IceCandidate:Trickle ICE的实现所需。
RTC Session Desc (Type: offer or answer+ SDP:Session Description Protocol 用于在网络上描述多媒体会话的参数,时间、媒体格式、协议、带宽)
事例代码中offer及answer实现的完整逻辑
offer:
GUM:get user media
create P.C.
add STUN to P.C. to gen ICECandidate
add tracks
Create an offer :RTC Session Desc (Type(offer or answer) + SDP)
send offer & ICECandidates to signaling server (同时:peerConnection.addEventListener('icecandidate',e=>{}) 这个监听事件实现ICECandidates发生变化时,及时推送给对端。)
get answer
setLocalDesc:offer
setRemoteDesc:answer
add ICECandidates via addEventListener
answer:
GUM:get user media
create P.C.
add STUN to P.C. to gen ICECandidate
add tracks
get offer
Create an answer :RTC Session Desc (Type(offer or answer) + SDP)

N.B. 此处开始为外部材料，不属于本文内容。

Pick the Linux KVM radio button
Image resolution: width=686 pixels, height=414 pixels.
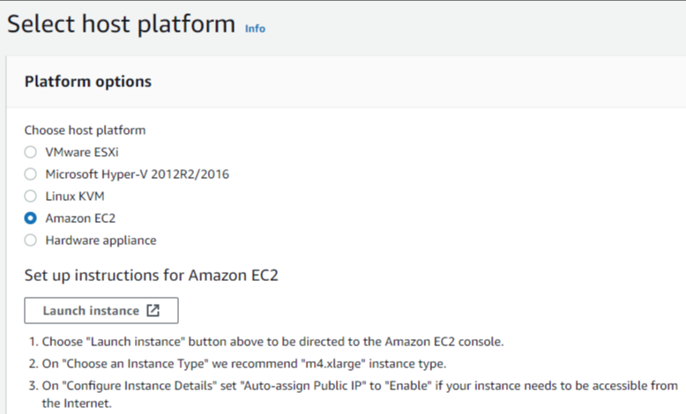31,196
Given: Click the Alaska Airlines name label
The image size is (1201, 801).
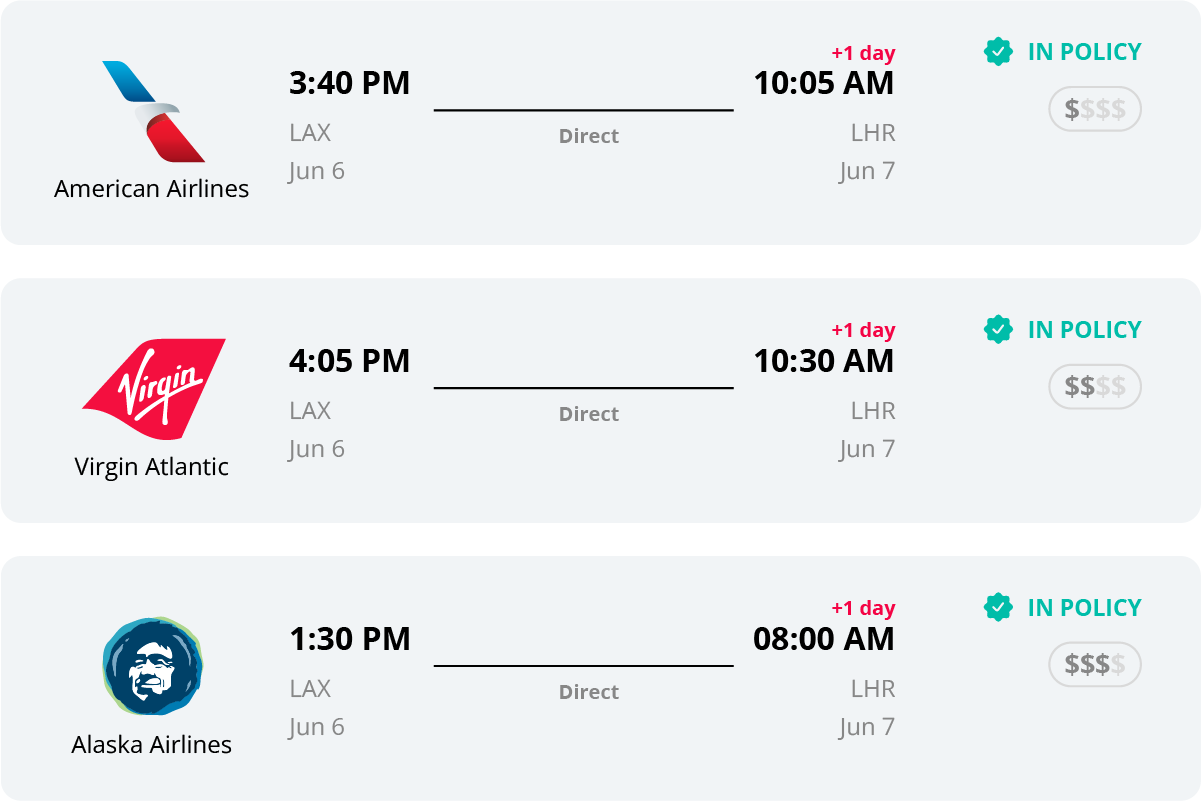Looking at the screenshot, I should click(x=152, y=744).
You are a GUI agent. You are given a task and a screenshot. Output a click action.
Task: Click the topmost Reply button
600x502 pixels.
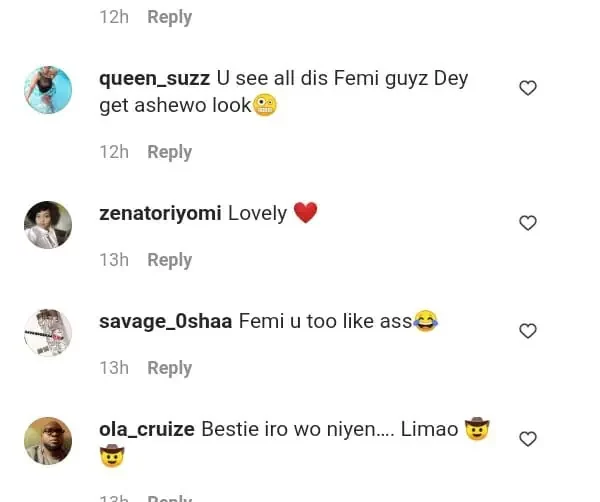tap(169, 17)
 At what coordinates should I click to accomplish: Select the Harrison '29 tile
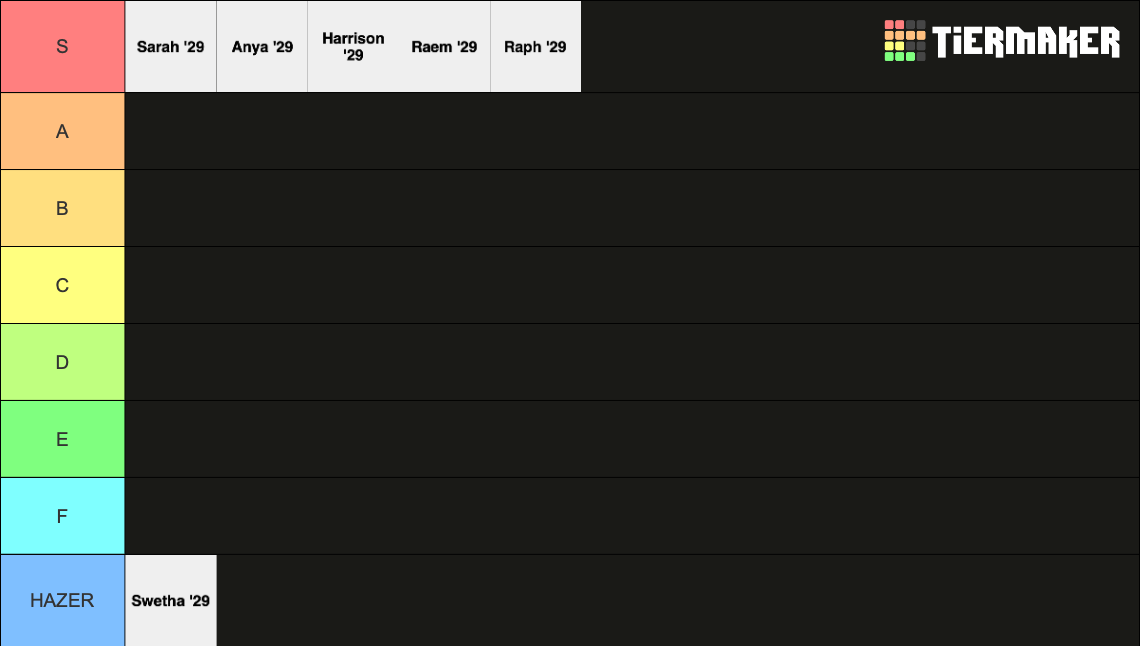tap(353, 47)
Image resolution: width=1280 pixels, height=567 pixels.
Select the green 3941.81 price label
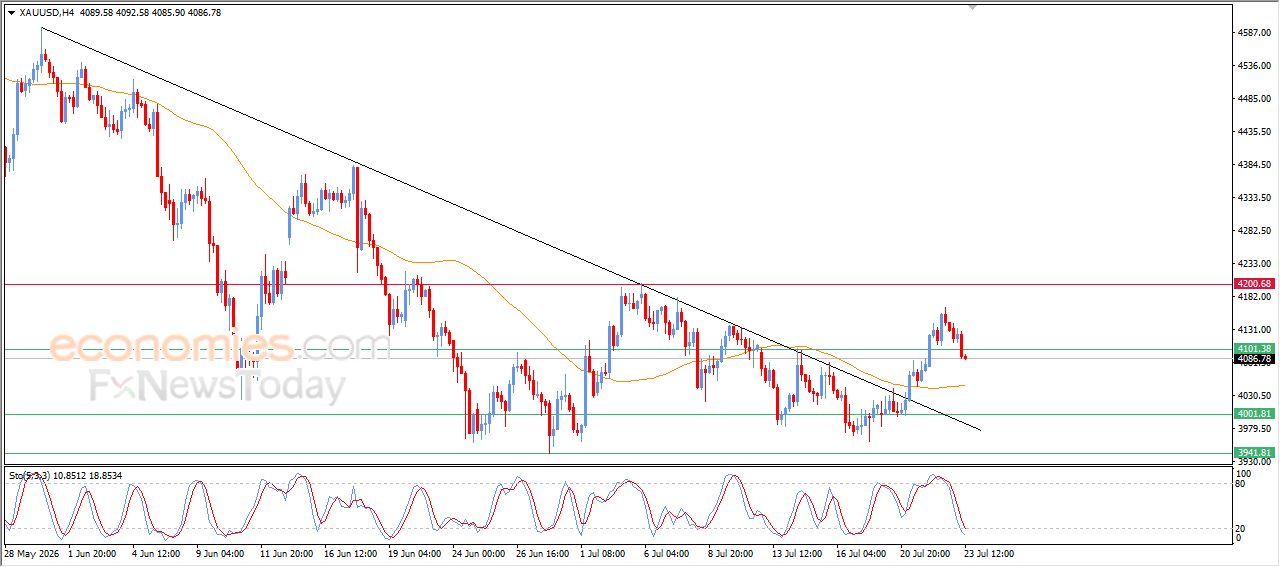[x=1254, y=452]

send answer & ICECandidates to signaling server (同时:peerConnection.addEventListener('icecandidate',e=>{}) 这个监听事件实现ICECandidates发生变化时,及时推送给对端。)
LocalDesc:answer
RemoteDesc:offer
add ICECandidates via addEventListener
上述过程的原生JS代码 便于理解对照逻辑
服务端
const fs = require('fs');
const https = require('https')
const express = require('express');
const app = express();
const socketio = require('socket.io');
app.use(express.static(__dirname))
//we need a key and cert to run https
//we generated them with mkcert
// $ mkcert create-ca
// $ mkcert create-cert
const key = fs.readFileSync('cert.key');
const cert = fs.readFileSync('cert.crt');
//we changed our express setup so we can use https
//pass the key and cert to createServer on https
const expressServer = https.createServer({key, cert}, app);
//create our socket.io server... it will listen to our express port
const io = socketio(expressServer,{
cors: {
origin: [
// "https://localhost",
"https://192.168.137.90"
// 'https://LOCAL-DEV-IP-HERE' //if using a phone or another computer
],
methods: ["GET", "POST"]
}
});
expressServer.listen(8181);
//offers will contain {}
const offers = [
// offererUserName
// offer
// offerIceCandidates
// answererUserName
// answer
// answererIceCandidates
];
const connectedSockets = [
//username, socketId
]
io.on('connection',(socket)=>{
// console.log("Someone has connected");
const userName = socket.handshake.auth.userName;
const password = socket.handshake.auth.password;
if(password !== "x"){
socket.disconnect(true);
return;
}
connectedSockets.push({
socketId: socket.id,
userName
})
//a new client has joined. If there are any offers available,
//emit them out
if(offers.length){
socket.emit('availableOffers',offers);
}
socket.on('newOffer',newOffer=>{
offers.push({
offererUserName: userName,
offer: newOffer,
offerIceCandidates: [],
answererUserName: null,
answer: null,
answererIceCandidates: []
})
// console.log(newOffer.sdp.slice(50))
//send out to all connected sockets EXCEPT the caller
socket.broadcast.emit('newOfferAwaiting',offers.slice(-1))
})
socket.on('newAnswer',(offerObj,ackFunction)=>{ //ackFunction是需要返回给客户端的数据
console.log(offerObj);
//emit this answer (offerObj) back to CLIENT1
//in order to do that, we need CLIENT1's socketid
const socketToAnswer = connectedSockets.find(s=>s.userName === offerObj.offererUserName) //这个部分是为了找到offer的socketId,好将offerToUpdate发给它,而不发给其他人。
if(!socketToAnswer){
console.log("No matching socket")
return;
}
//we found the matching socket, so we can emit to it!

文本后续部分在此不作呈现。